• _Action item_: Below are the records; restate all of them word for word.
== Dataset records
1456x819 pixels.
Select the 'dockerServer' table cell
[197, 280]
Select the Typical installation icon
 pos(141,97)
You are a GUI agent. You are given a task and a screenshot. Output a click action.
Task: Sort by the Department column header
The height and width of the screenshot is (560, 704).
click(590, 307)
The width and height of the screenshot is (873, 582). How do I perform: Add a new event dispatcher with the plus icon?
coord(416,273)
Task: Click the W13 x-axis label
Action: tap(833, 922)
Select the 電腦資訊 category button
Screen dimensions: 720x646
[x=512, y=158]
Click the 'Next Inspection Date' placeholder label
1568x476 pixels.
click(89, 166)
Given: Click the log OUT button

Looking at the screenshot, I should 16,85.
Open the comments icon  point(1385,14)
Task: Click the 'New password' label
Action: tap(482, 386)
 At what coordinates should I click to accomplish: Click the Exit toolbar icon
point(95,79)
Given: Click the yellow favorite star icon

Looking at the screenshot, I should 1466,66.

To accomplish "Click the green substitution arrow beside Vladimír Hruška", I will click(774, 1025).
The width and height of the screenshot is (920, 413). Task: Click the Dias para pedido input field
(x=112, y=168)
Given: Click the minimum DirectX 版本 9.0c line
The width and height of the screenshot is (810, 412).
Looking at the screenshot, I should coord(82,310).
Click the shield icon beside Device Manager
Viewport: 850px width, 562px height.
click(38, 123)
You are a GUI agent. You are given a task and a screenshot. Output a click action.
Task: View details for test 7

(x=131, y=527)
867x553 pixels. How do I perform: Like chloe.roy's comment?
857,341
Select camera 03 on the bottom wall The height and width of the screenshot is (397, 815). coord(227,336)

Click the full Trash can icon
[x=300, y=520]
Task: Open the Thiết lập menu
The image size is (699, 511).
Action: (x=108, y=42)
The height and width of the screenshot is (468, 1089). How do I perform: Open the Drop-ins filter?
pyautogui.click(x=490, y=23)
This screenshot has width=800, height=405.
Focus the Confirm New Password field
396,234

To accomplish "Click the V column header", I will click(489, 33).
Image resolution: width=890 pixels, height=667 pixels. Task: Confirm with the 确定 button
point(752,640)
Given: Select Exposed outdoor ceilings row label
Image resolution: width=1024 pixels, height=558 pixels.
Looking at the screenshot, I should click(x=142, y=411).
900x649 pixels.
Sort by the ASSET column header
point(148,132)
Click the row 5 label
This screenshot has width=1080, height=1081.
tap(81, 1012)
====
• _Answer to this exercise_:
1456x819 pixels.
Select the 'dockerServer' table cell
[197, 280]
Select the Typical installation icon
 pos(141,97)
You are a GUI agent. You are given a task and a screenshot. Output a click action.
Task: Sort by the Department column header
The height and width of the screenshot is (560, 704).
click(590, 307)
The width and height of the screenshot is (873, 582). How do I perform: Add a new event dispatcher with the plus icon?
coord(416,273)
Task: Click the W13 x-axis label
Action: tap(833, 922)
Select the 電腦資訊 category button
Screen dimensions: 720x646
[x=512, y=158]
Click the 'Next Inspection Date' placeholder label
1568x476 pixels.
click(89, 166)
Given: Click the log OUT button

Looking at the screenshot, I should 16,85.
Open the comments icon  point(1385,14)
Task: Click the 'New password' label
Action: tap(482, 386)
 At what coordinates should I click to accomplish: Click the Exit toolbar icon
point(95,79)
Given: Click the yellow favorite star icon

Looking at the screenshot, I should 1466,66.

To accomplish "Click the green substitution arrow beside Vladimír Hruška", I will click(774, 1025).
The width and height of the screenshot is (920, 413). Task: Click the Dias para pedido input field
(x=112, y=168)
Given: Click the minimum DirectX 版本 9.0c line
The width and height of the screenshot is (810, 412).
Looking at the screenshot, I should coord(82,310).
Click the shield icon beside Device Manager
Viewport: 850px width, 562px height.
click(38, 123)
You are a GUI agent. You are given a task and a screenshot. Output a click action.
Task: View details for test 7

(x=131, y=527)
867x553 pixels. How do I perform: Like chloe.roy's comment?
857,341
Select camera 03 on the bottom wall The height and width of the screenshot is (397, 815). coord(227,336)

Click the full Trash can icon
[x=300, y=520]
Task: Open the Thiết lập menu
The image size is (699, 511).
Action: (x=108, y=42)
The height and width of the screenshot is (468, 1089). How do I perform: Open the Drop-ins filter?
pyautogui.click(x=490, y=23)
This screenshot has width=800, height=405.
Focus the Confirm New Password field
396,234

To accomplish "Click the V column header", I will click(489, 33).
Image resolution: width=890 pixels, height=667 pixels. Task: Confirm with the 确定 button
point(752,640)
Given: Select Exposed outdoor ceilings row label
Image resolution: width=1024 pixels, height=558 pixels.
Looking at the screenshot, I should click(x=142, y=411).
900x649 pixels.
Sort by the ASSET column header
point(148,132)
Click the row 5 label
This screenshot has width=1080, height=1081.
tap(81, 1012)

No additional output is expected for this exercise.